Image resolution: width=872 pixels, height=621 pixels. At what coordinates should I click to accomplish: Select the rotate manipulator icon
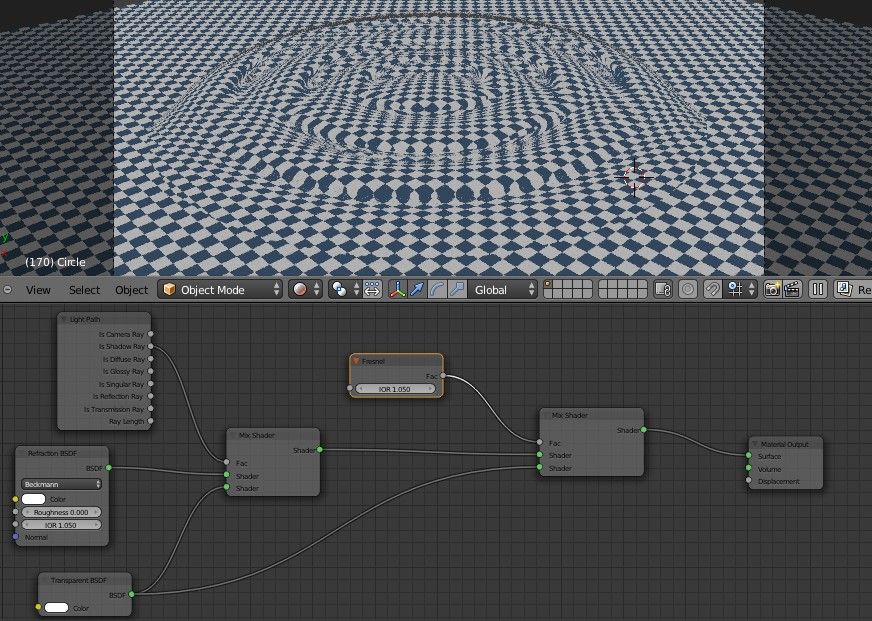tap(437, 290)
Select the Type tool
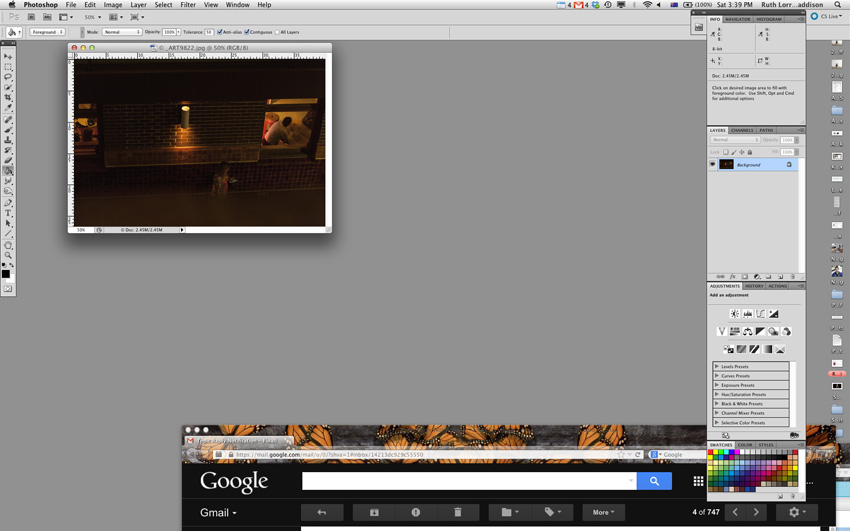Viewport: 850px width, 531px height. [x=8, y=213]
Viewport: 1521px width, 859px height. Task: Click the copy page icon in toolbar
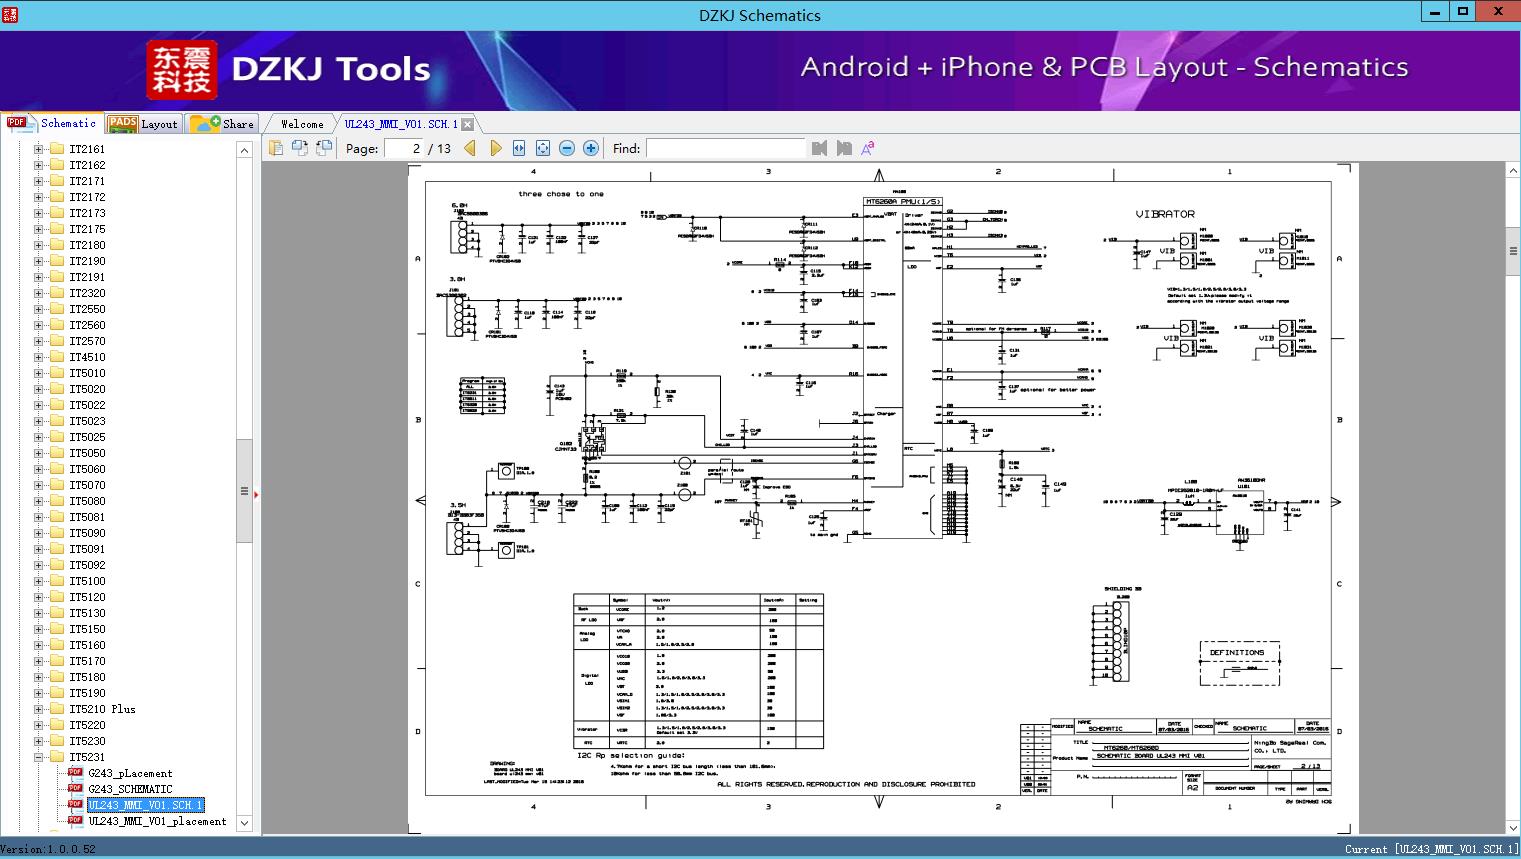pyautogui.click(x=276, y=148)
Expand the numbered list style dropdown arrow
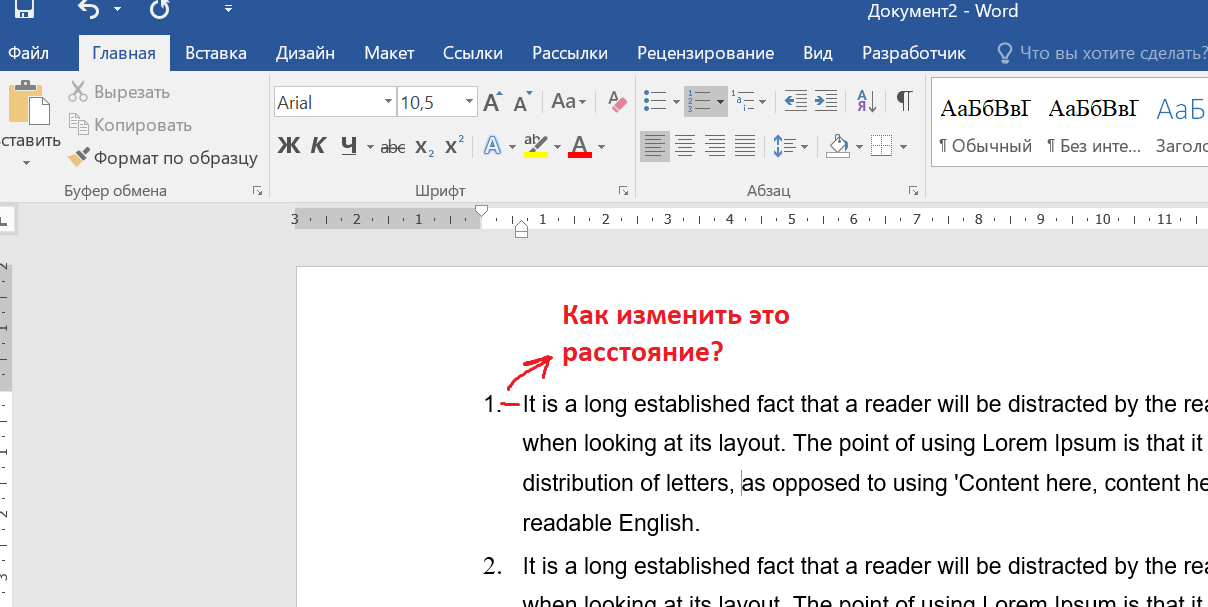1208x607 pixels. pyautogui.click(x=720, y=102)

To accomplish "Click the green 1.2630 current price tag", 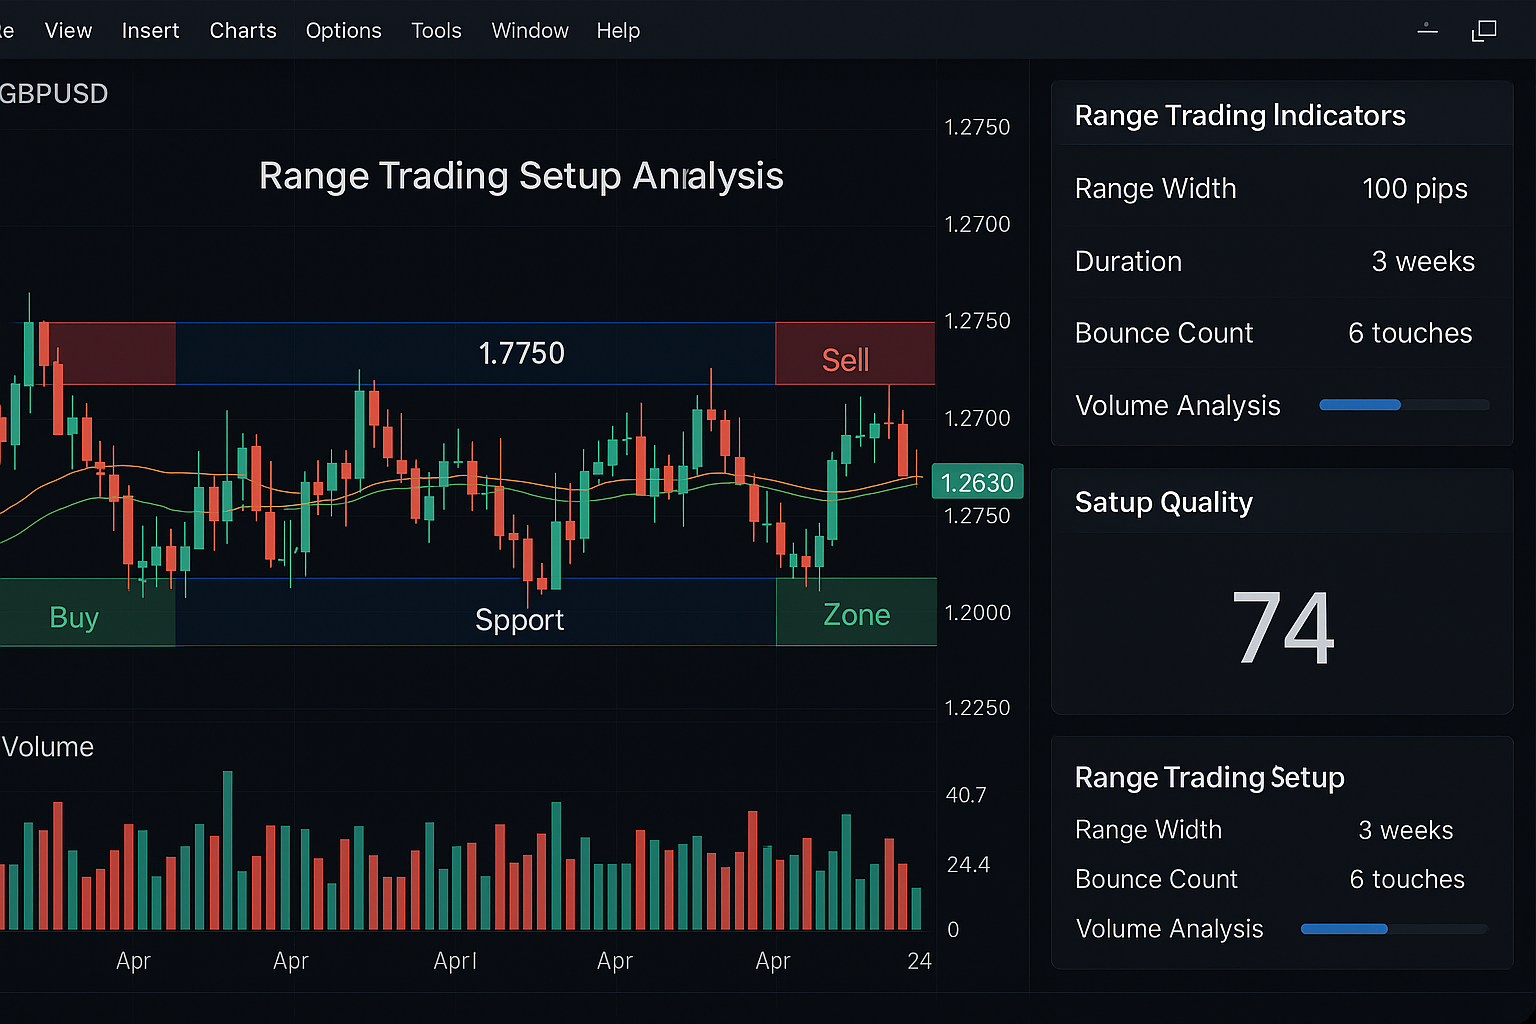I will click(x=977, y=482).
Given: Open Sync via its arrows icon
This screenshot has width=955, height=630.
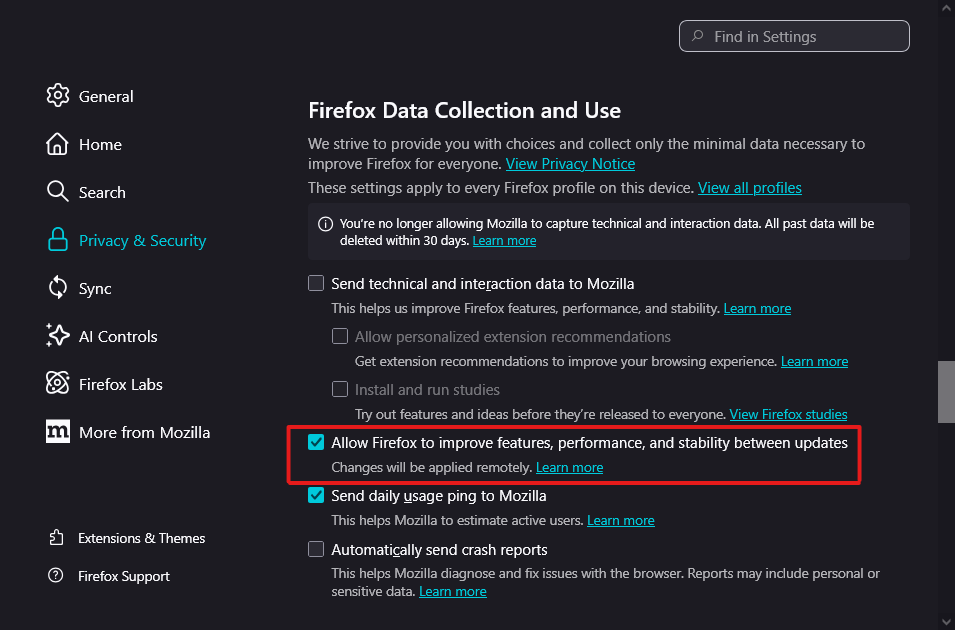Looking at the screenshot, I should pos(58,288).
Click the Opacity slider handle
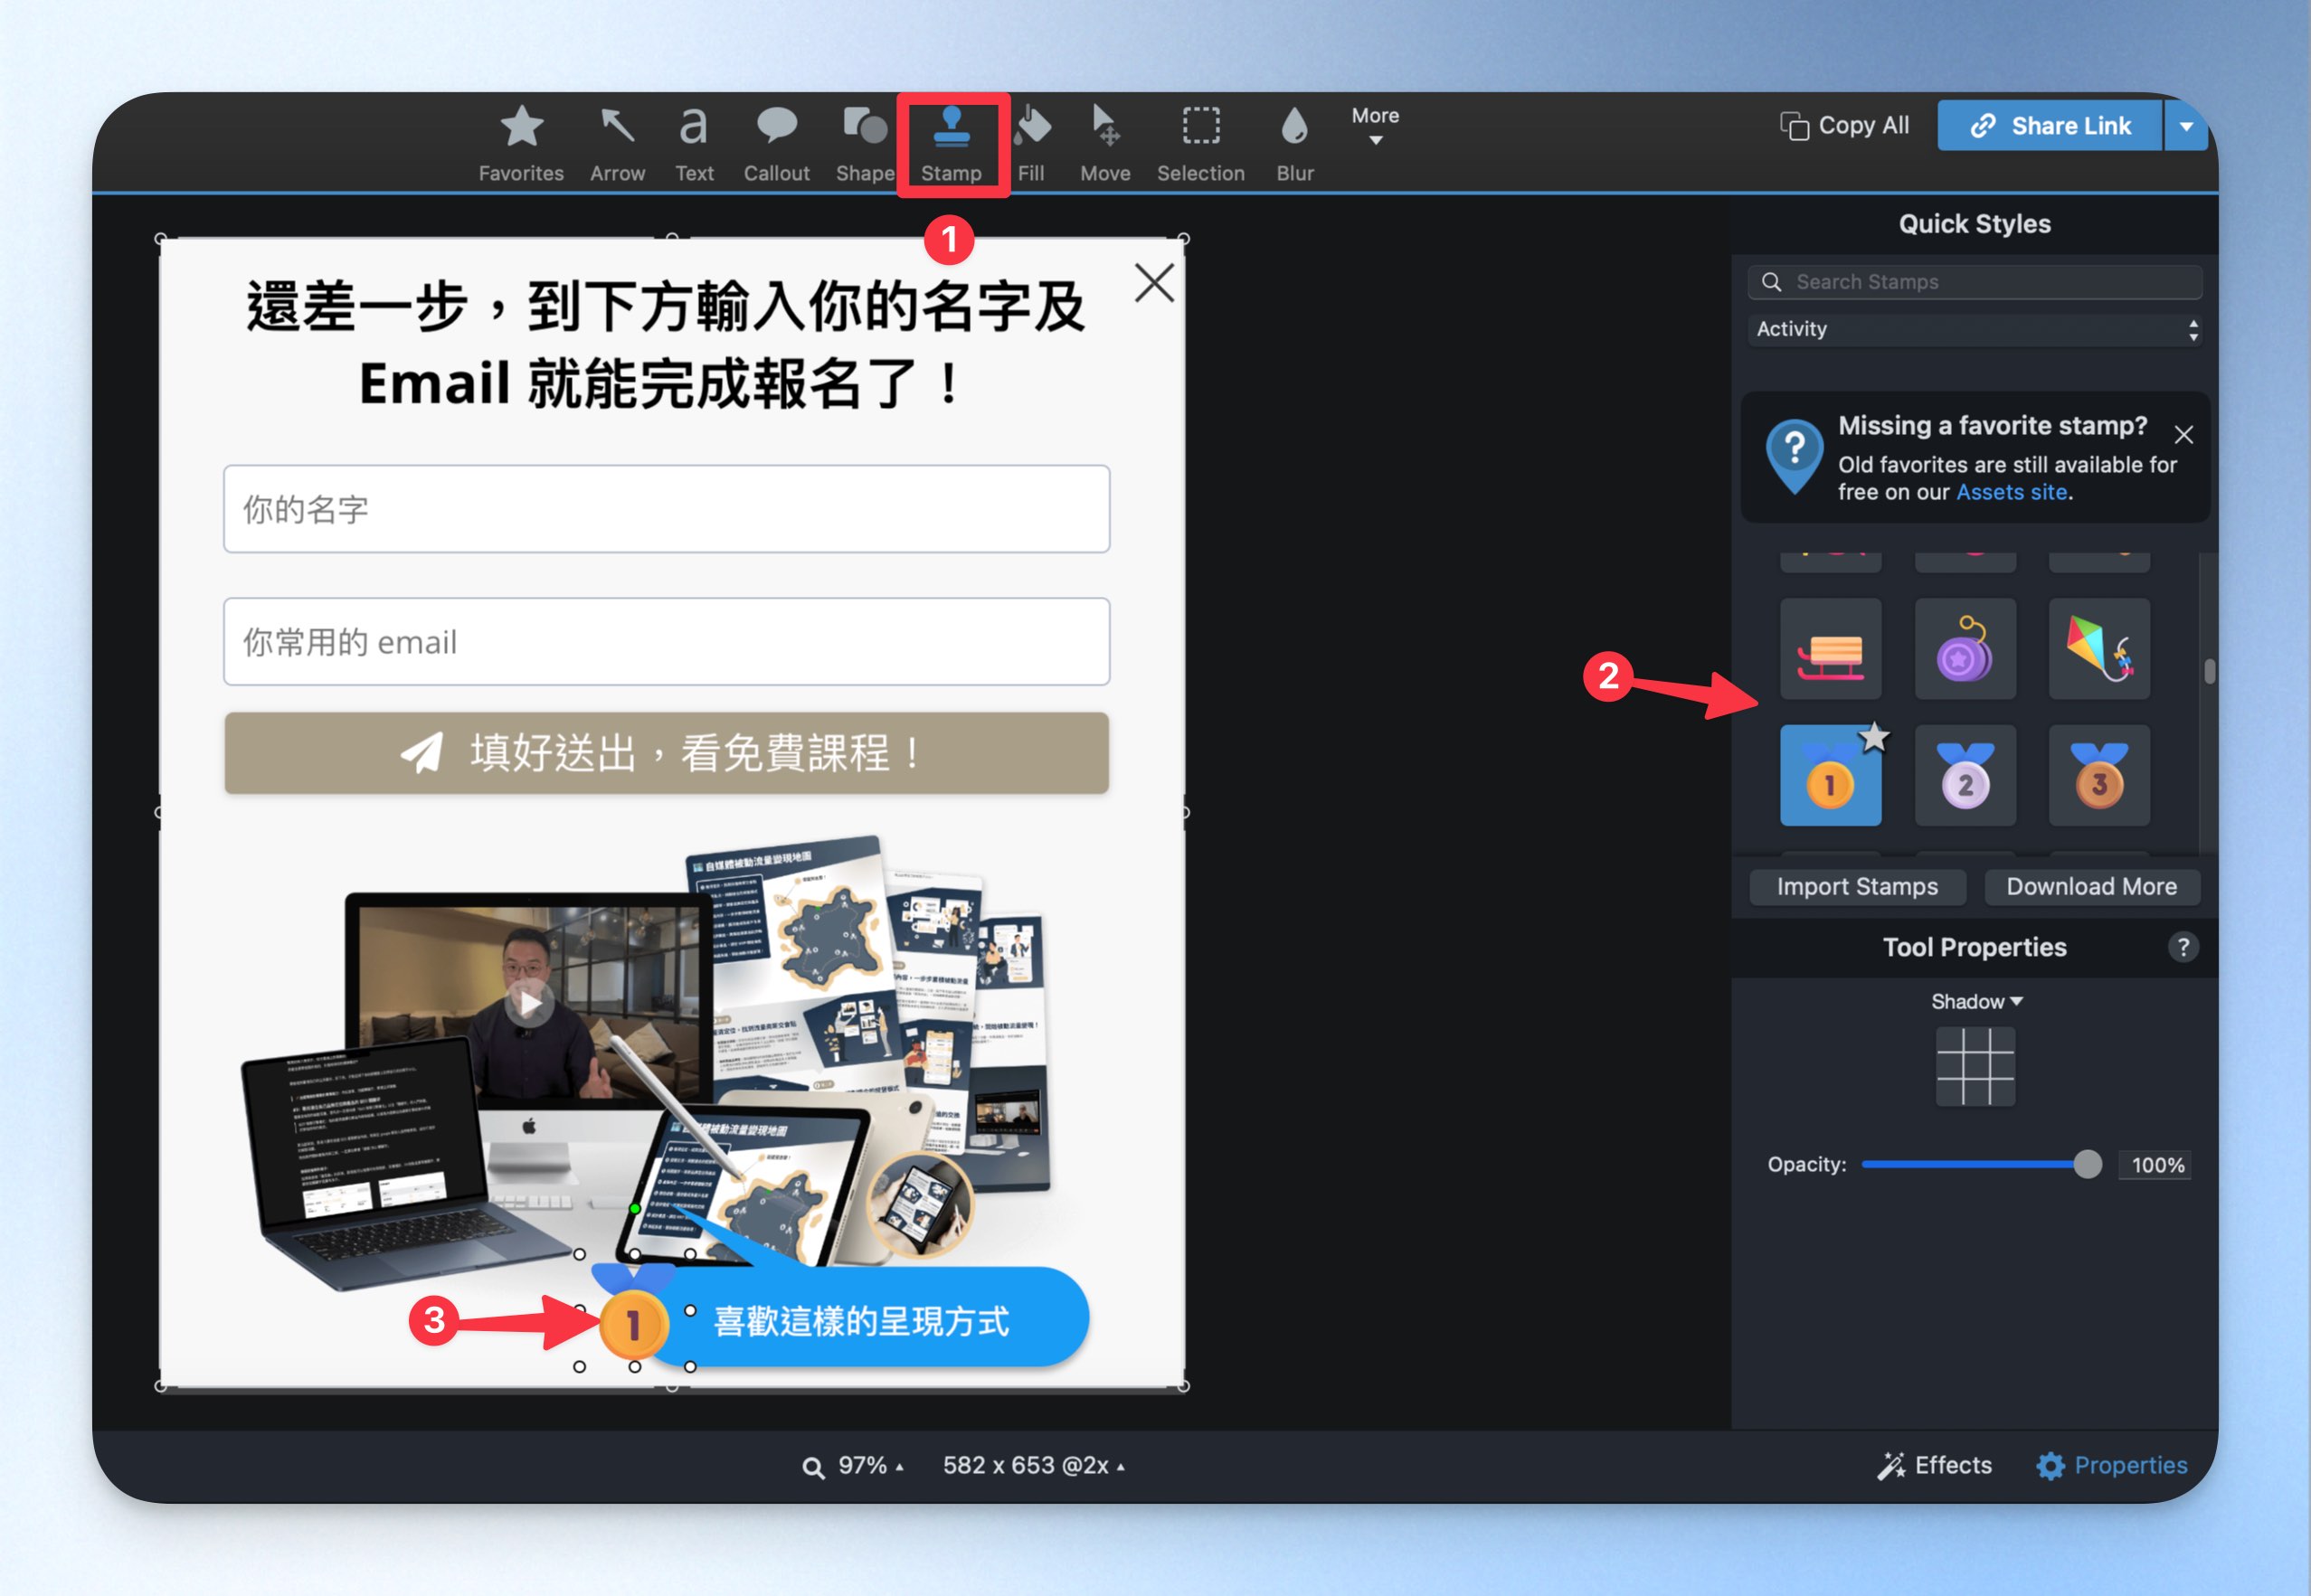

TASK DIRECTIONS: Only the lines from the one containing "Given: Open Sync via its arrows icon" through the final line of the data should be given again, exactly and without pictures.

ANSWER BELOW:
Given: Open Sync via its arrows icon
This screenshot has width=955, height=630.
Looking at the screenshot, I should pos(58,288).
Click the Opacity slider handle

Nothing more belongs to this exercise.